Capítulo 9
Graças a Deus o médico disse que Félix estava bem, que seus machucados eram todos superficiais e só receitou remédios para dor, pomadas para acelerar a cicatrização e para diminuir os roxos pelo rosto e corpo.
Soube de tudo pelo Clóvis, porque naquele dia Félix se manteve no quarto, se recuperando, e apesar da nossa promessa de nos vermos mais tarde, preferi deixá-lo descansar e não o incomodar. Se ele não desceu, eu também não iria subir.

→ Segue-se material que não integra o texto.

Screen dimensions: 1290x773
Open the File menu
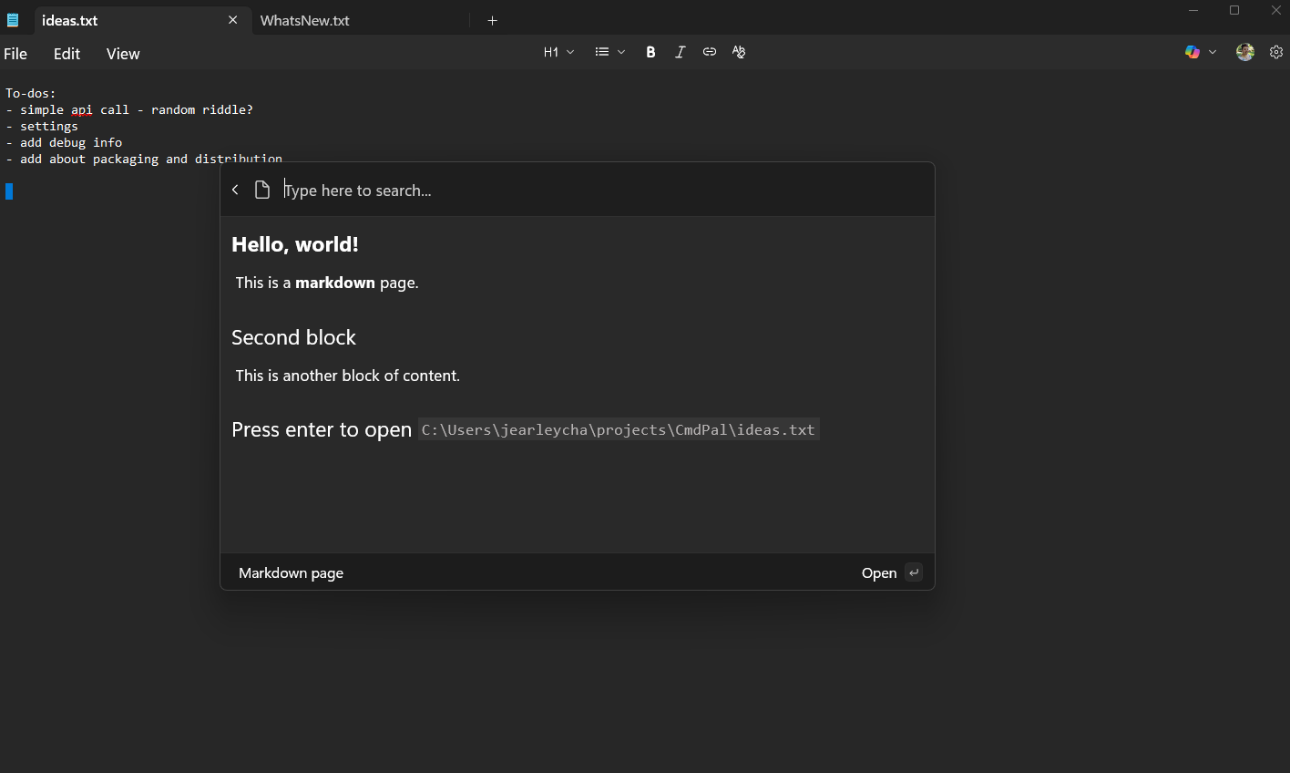pyautogui.click(x=15, y=54)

No dia seguinte fui trabalhar cedo e pulei o café da manhã, apenas passei na cozinha para falar bom dia para as meninas e ao Clóvis, depois segui para o escritório.
Era dia de fechar folha de pagamento dos funcionários e o trabalho era muito, então eu não podia enrolar.
Foquei no meu trabalho, mas quando foi por volta do horário do almoço, vi através da janela uma movimentação de carros do lado de fora da mansão.
Levantei-me para observar melhor, vi que o carro do Félix e mais dois carros de polícia que estacionaram logo atrás. Fiquei preocupada, mas mesmo de longe vi que ele estava conversando calmamente e parecia tranquilo.
Acalmei-me pensando que podia ser coisa do Félix e talvez não tivesse nada a ver com os monstros da outra noite, sendo assim, voltei para a minha mesa e continuei a fazer o meu trabalho.
Até que não demorou nada e Félix apareceu no escritório, chamou a minha atenção dando duas batidinhas leves na porta e cumprimentou:
— Bom dia.
Ergui meu olhar dos papéis e o respondi com um sorriso tímido:
— Bom dia.
Como estávamos simpáticos um com o outro, nem parecia a gente, e eu estranhei o sentimento bom que meu corpo exibiu ao vê-lo.
Ainda não o tinha visto depois de toda a intensidade do final de semana e me senti com vergonha de tudo que aconteceu, entretanto, vê-lo bem me dava certo acalanto.
Félix entrou no escritório e junto com ele três policiais e um homem vestido de maneira diferente, que se posicionou ao lado do Félix e meu patrão se apressou em apresentá-lo:
— Este é o delegado da cidade, Valter, ele já foi da divisão antissequestro antes de se tornar delegado. Foi amigo dos meus pais e vai nos ajudar a prender os três monstros que te atacaram ontem.
— Ah, sim — foi o que consegui responder. — Como vai? — cumprimentei.
— Bem e espero que você também esteja depois do que passou.
— Estou sim.
Félix se acomodou ao meu lado e falou de maneira gentil:
— Se você estiver bem para dar o seu depoimento...
— Claro. Eu estou.
— Achei que seria menos traumático para você se não precisasse ir até a delegacia.
Sorri para ele.
— Tudo bem.
Comecei o meu depoimento e contei tudo o que tinha acontecido desde a hora que cheguei ao bar, até o momento em que os três saíram correndo, deixando o Félix machucado.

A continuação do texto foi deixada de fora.